Nel rifiutarla, io potrei citare  del padre motivazioni e argomentazioni, la sua decisa volontà di sempre nel merito.

Io ce l’ho l’illustre precedente: la storia del padre come fosse di valore giurisprudenziale.

E’ vero, il mio digiuno non anela al proseguimento della propria vita.

Non nelle attuali condizioni.

Se la vita è di merda, da non subire oltre.

Dieci anni di lotta con il padre mi hanno seccato, annoiato colmato di nausea esistenziale.

Non si smetterà per viltà del momento.

Non mi interessa la vita, io credo fervidamente nel Vaffanculo.

Io lo voglio spezzare mio padre, a spezzarlo dentro.

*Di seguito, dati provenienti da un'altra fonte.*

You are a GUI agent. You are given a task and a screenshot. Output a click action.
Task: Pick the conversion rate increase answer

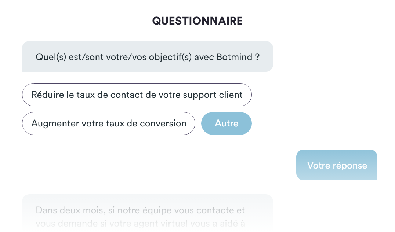click(109, 123)
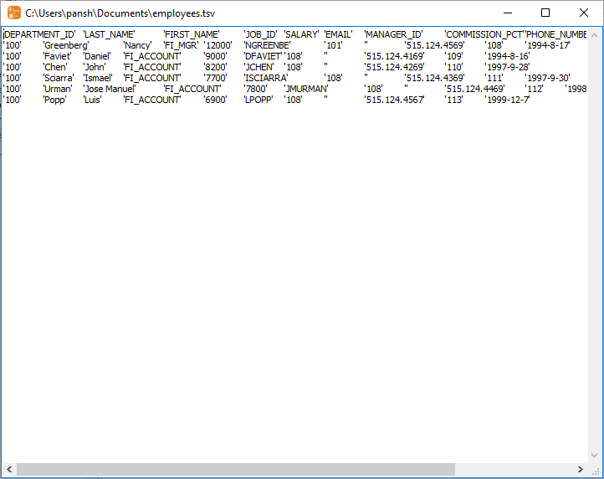Minimize the employees.tsv window
The width and height of the screenshot is (604, 479).
[x=507, y=13]
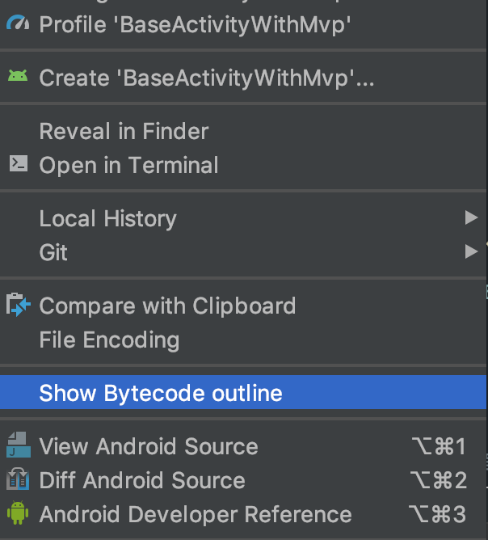Click the Compare with Clipboard icon

pyautogui.click(x=18, y=305)
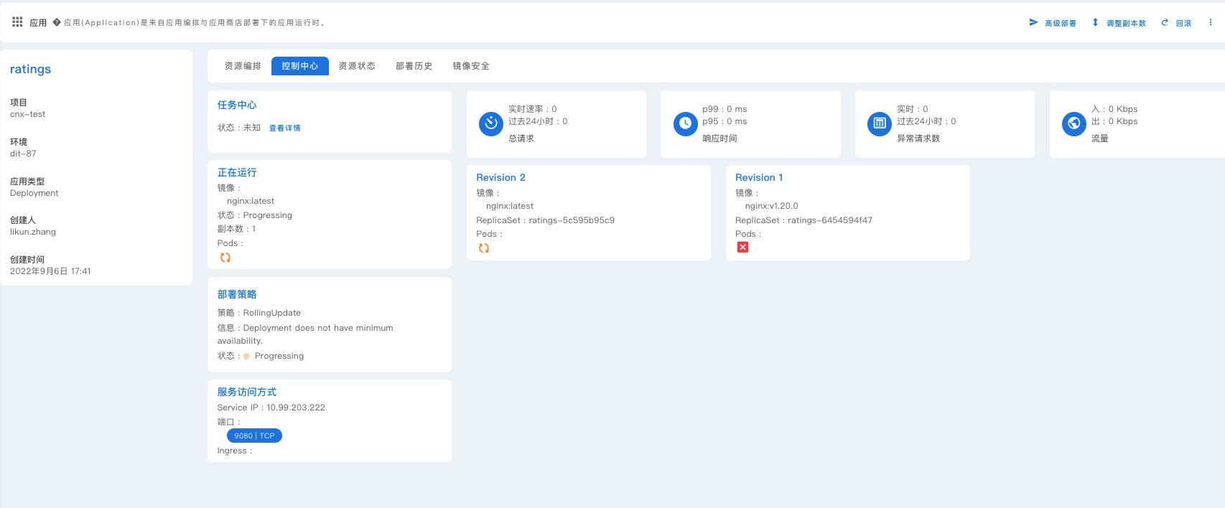This screenshot has width=1225, height=508.
Task: Open the 部署历史 tab
Action: 414,66
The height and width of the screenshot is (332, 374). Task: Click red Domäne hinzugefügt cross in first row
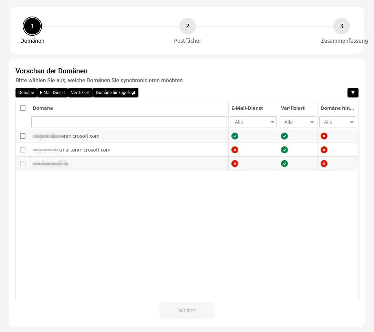324,136
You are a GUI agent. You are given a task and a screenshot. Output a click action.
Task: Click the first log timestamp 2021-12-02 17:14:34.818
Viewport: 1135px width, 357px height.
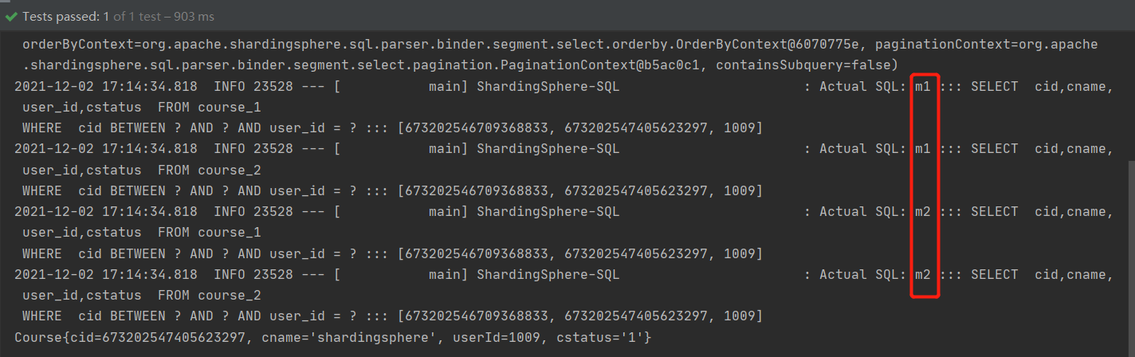(106, 86)
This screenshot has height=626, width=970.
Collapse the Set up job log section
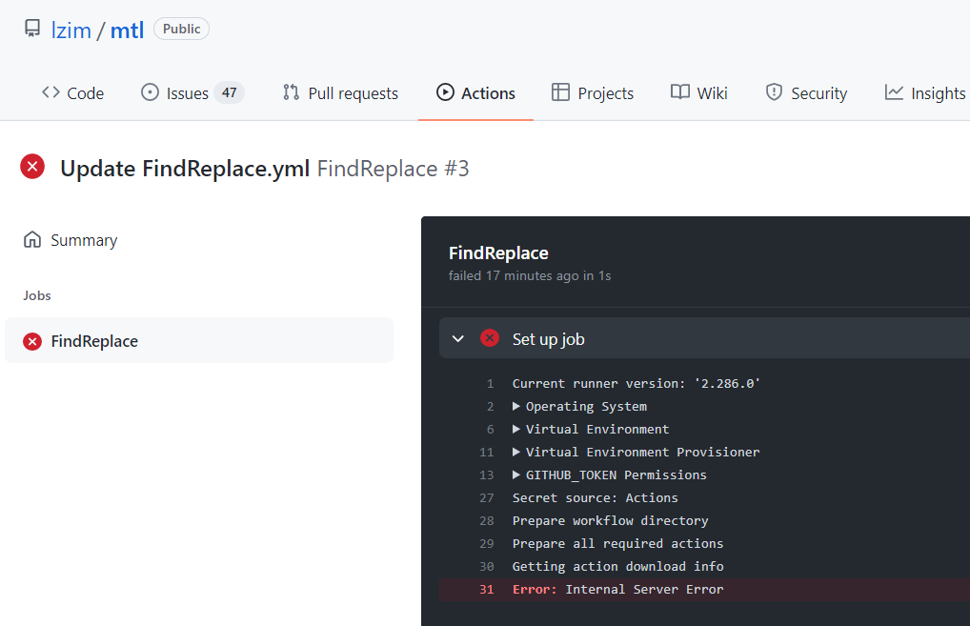pos(457,338)
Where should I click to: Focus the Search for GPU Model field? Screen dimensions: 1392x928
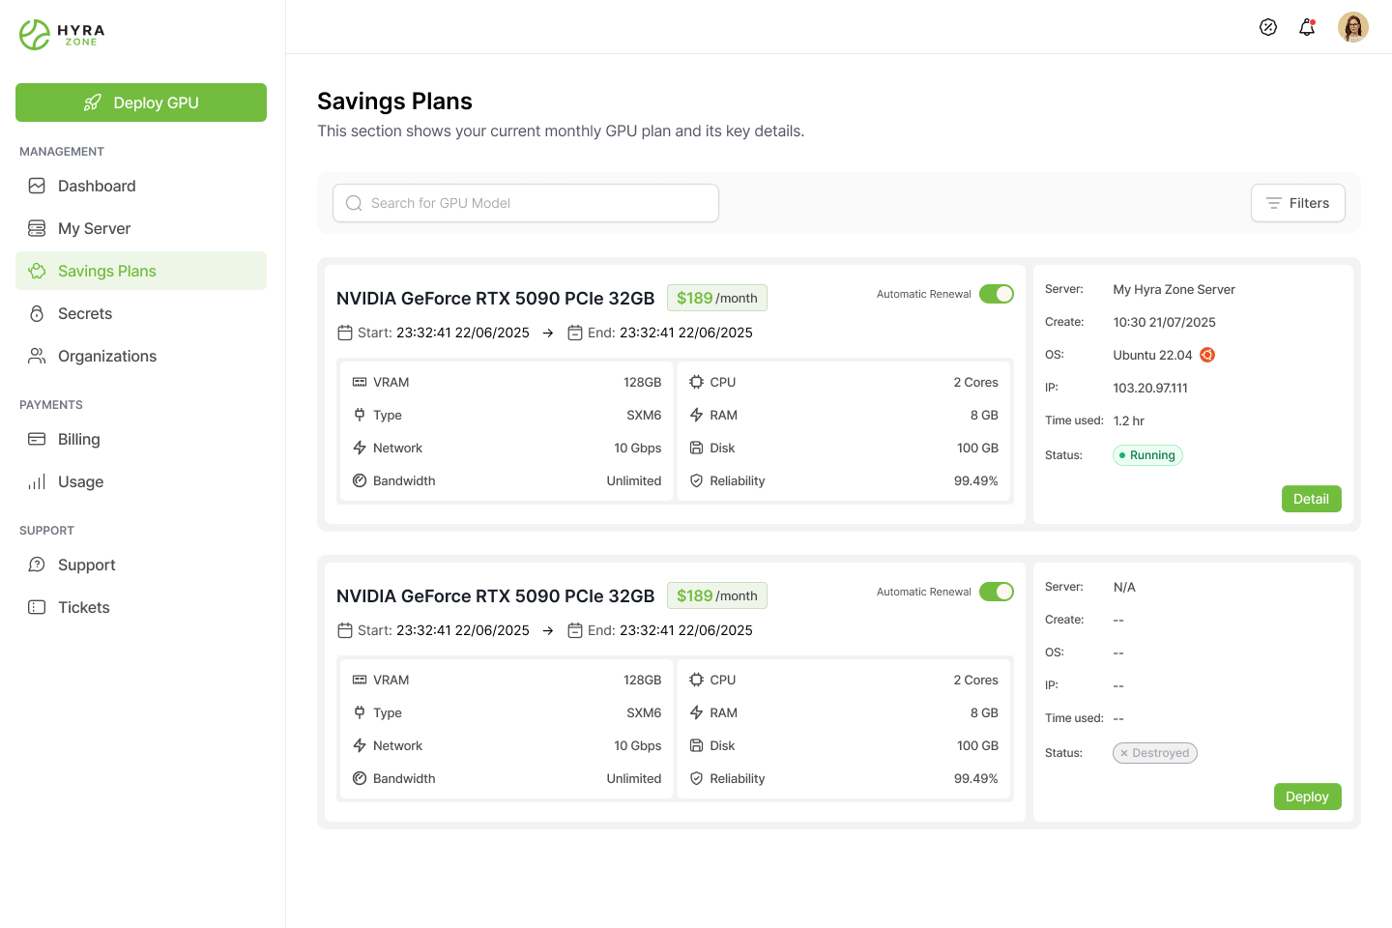click(526, 203)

Perché il padre è sempre tale, per tutti in tutti.

Per i curiosi, per eventuali informazioni, rivolgersi direttamente alla merdaccia e accoliti vari.

Concedo il mio dialogare per possibile con la polizia.

Comunque, io a mantenere la posizione del mio Vaffanculo di tutto Rispetto (suppongo).

Nessun Luogo, Dotazione 14/ 8 – S.Elena, 22/12/2012 ore 3.05.

Nota.

Comunque vada a finire, questo post sul mio blog e nel libro di appartenenza mai verrà da me cancellato.

Comunque vada a finire, nessuno abbia la sua fatica nell’eliminarlo.

Per eventuale dipartita, nota doverosa che con previdenza sempre si dovrebbe lasciare:

A/ la mia Cleo, amata quattrozampe, la si affida ad Eloisa Milner, titolare dell’Ostaria da Rioba, affinché le trovi amorevole sistemazione.

B/ i miei libri in fase di scrittura, appunti e altro, li lascio alle mie case editrici: Prospettiva Editrice e Abelbooks.

C/ la casa di mia proprietà, gli oggetti in essa contenuti, li lascio ad Elosa Milner, lei sull’uso che le parrà più opportuno.

Se lasciare Cleo sarà il mio dolore, se il non poter finire i libri in corso sarà dolore, della casa e di quanto contiene non me frega niente.

D/ infine, lascio il mio Vaffanculo nel cuore di Marco Pannella.